───── INPUT DATA

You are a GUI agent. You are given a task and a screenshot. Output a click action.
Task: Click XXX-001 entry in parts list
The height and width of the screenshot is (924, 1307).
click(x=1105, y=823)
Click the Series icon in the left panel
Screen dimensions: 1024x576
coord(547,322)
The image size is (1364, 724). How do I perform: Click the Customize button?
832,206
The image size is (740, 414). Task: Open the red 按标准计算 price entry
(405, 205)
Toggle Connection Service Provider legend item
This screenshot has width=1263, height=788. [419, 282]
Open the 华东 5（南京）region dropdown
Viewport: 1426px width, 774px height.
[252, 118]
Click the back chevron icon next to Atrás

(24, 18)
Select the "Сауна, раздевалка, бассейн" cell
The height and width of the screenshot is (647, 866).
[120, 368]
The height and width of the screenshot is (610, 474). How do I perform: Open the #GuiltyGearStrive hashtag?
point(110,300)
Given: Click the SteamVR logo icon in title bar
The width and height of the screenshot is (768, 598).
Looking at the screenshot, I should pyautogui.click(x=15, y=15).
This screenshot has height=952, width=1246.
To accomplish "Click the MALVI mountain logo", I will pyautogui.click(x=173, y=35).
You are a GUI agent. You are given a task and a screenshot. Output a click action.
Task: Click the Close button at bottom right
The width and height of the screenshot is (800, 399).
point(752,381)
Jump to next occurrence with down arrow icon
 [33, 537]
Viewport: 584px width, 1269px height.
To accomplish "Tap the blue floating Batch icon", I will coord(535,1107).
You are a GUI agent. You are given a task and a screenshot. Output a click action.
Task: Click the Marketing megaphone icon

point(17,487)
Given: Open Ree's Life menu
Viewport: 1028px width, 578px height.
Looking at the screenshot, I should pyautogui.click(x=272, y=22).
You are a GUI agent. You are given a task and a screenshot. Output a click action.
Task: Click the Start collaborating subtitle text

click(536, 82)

──────────

■ **EXERCISE REQUIREMENTS**
Give the data from its first line through the line containing "I will coord(535,1107)." as a JSON list of strings, one string per line, with blank lines left out.

■ **TASK OUTPUT**
[
  "You are a GUI agent. You are given a task and a screenshot. Output a click action.",
  "Task: Click XXX-001 entry in parts list",
  "The height and width of the screenshot is (924, 1307).",
  "click(x=1105, y=823)",
  "Click the Series icon in the left panel",
  "Screen dimensions: 1024x576",
  "coord(547,322)",
  "The image size is (1364, 724). How do I perform: Click the Customize button?",
  "832,206",
  "The image size is (740, 414). Task: Open the red 按标准计算 price entry",
  "(405, 205)",
  "Toggle Connection Service Provider legend item",
  "This screenshot has width=1263, height=788. [419, 282]",
  "Open the 华东 5（南京）region dropdown",
  "Viewport: 1426px width, 774px height.",
  "[252, 118]",
  "Click the back chevron icon next to Atrás",
  "(24, 18)",
  "Select the \"Сауна, раздевалка, бассейн\" cell",
  "The height and width of the screenshot is (647, 866).",
  "[120, 368]",
  "The height and width of the screenshot is (610, 474). How do I perform: Open the #GuiltyGearStrive hashtag?",
  "point(110,300)",
  "Given: Click the SteamVR logo icon in title bar",
  "The width and height of the screenshot is (768, 598).",
  "Looking at the screenshot, I should pyautogui.click(x=15, y=15).",
  "This screenshot has height=952, width=1246.",
  "To accomplish \"Click the MALVI mountain logo\", I will pyautogui.click(x=173, y=35).",
  "You are a GUI agent. You are given a task and a screenshot. Output a click action.",
  "Task: Click the Close button at bottom right",
  "The width and height of the screenshot is (800, 399).",
  "point(752,381)",
  "Jump to next occurrence with down arrow icon",
  " [33, 537]",
  "Viewport: 584px width, 1269px height.",
  "To accomplish \"Tap the blue floating Batch icon\", I will coord(535,1107)."
]